El valle de Oma es para mí y para mi hermano Naiel un refugio, un búnker de belleza y cultura, un faro que señala el camino a casa. Y, por eso, ese sillón vacío nos resulta especialmente doloroso. A aitite le debemos mucho de lo que somos y de la maravillosa familia en la que nos hemos criado. Echaré de menos sus carcajadas, su capacidad para combinar la txapela con las deportivas fosforitas, sus relatos fantasiosos, sus 'peliculinas' de vaqueros, sus chistes escatológicos, su apetito voraz, sus largos abrazos… Ahora que no volverá a sentarse en ese sillón, intentaré buscar su espíritu en la corteza de los árboles pintados, en el trazo de los lienzos abstractos o en la textura de sus esculturas de acero corten. Esa es, al fin y al cabo, una de las grandes ventajas de ser el nieto de un artista.

«El tiempo cicatriza las heridas, pero también es implacable», escribió mi padre José hace ya unos años. «El ciclo vital de las personas es pequeño y apenas permanece en la memoria de quienes quieren recordar. La huella del artista es, quizás, una de las pocas herramientas que tenemos para reconocer la libertad». Y como no podía ser de otra manera, las últimas palabras de aitite fueron una declaración de rebeldía, una blasfemia en toda regla, un «¡me cagüen…!» que resonó en su habitación del hospital. No estoy seguro de cuál era el motivo de aquel juramento, pero me parece una despedida perfecta para un hombre verdaderamente libre: se marchó de este mundo desafiando al único que podría, si eso, abrirle las puertas del Cielo.

### LO QUE SE PIDE
Indica si cada afirmación coincide con el texto sobre aitite, respondiendo sí o no y citando literalmente las palabras del texto que lo deciden. 1. Quien escribe tiene un hermano llamado Naiel. 2. Las últimas palabras de aitite se oyeron en su casa. 3. José escribió que el tiempo cicatriza las heridas.

### EXTRACTO DE DATOS

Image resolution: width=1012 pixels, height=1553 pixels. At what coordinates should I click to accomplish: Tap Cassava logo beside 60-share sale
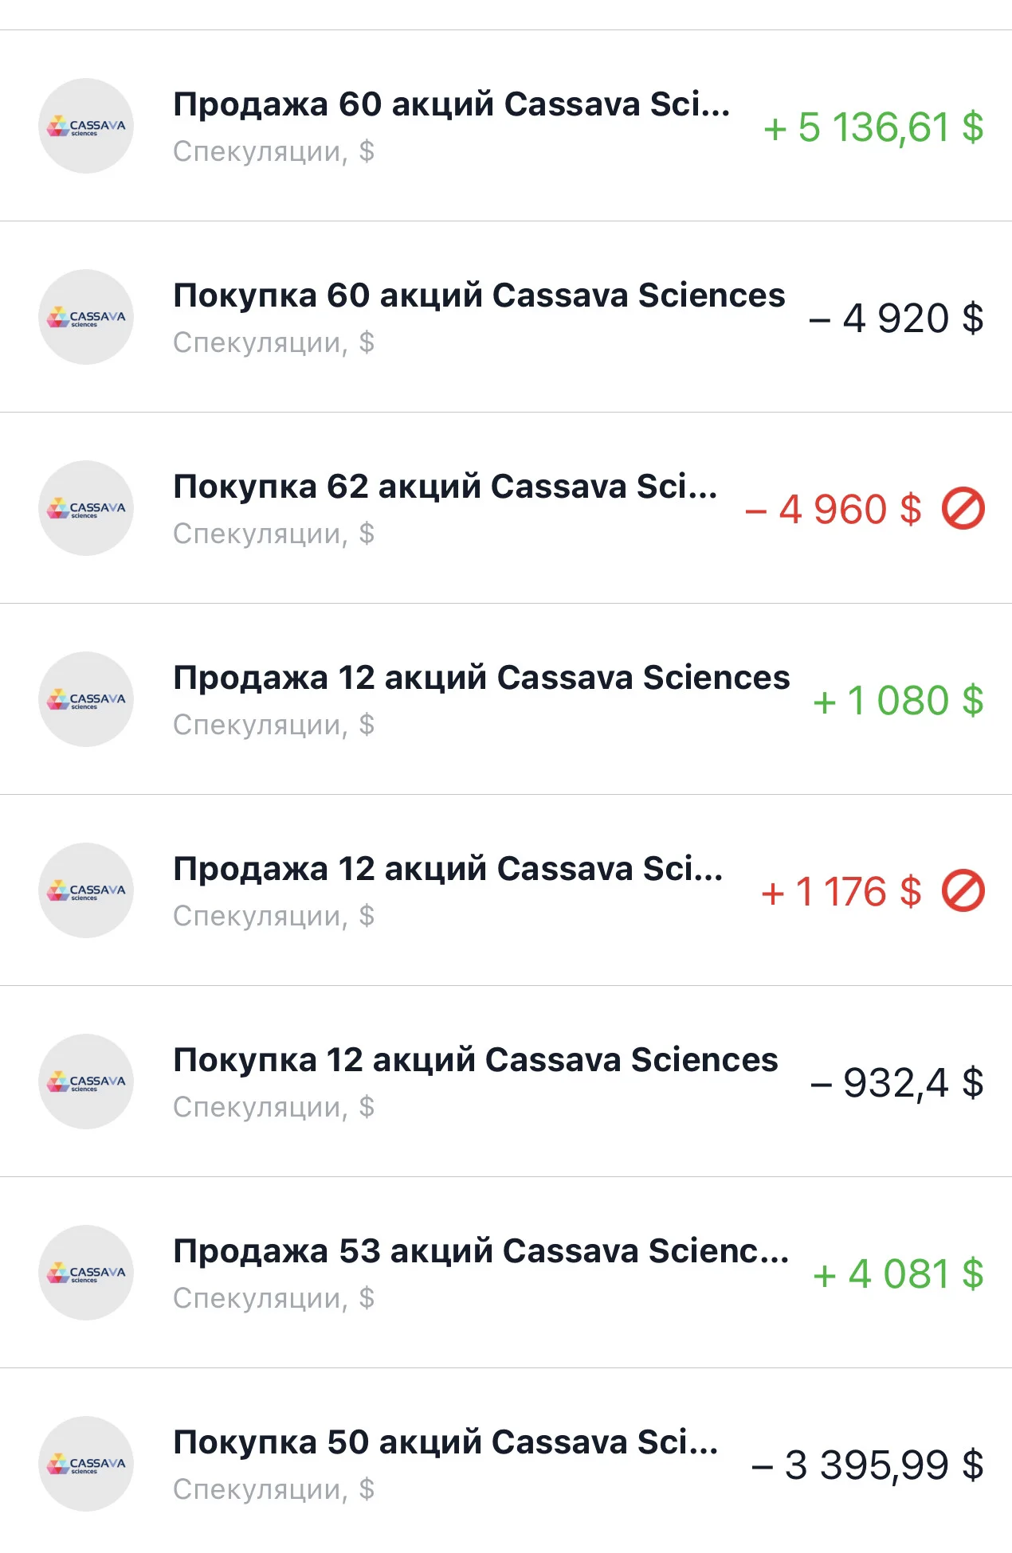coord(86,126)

### RESPUESTA
1. Sí: «para mí y para mi hermano Naiel».
2. No: «resonó en su habitación del hospital».
3. Sí: «El tiempo cicatriza las heridas, pero también es implacable».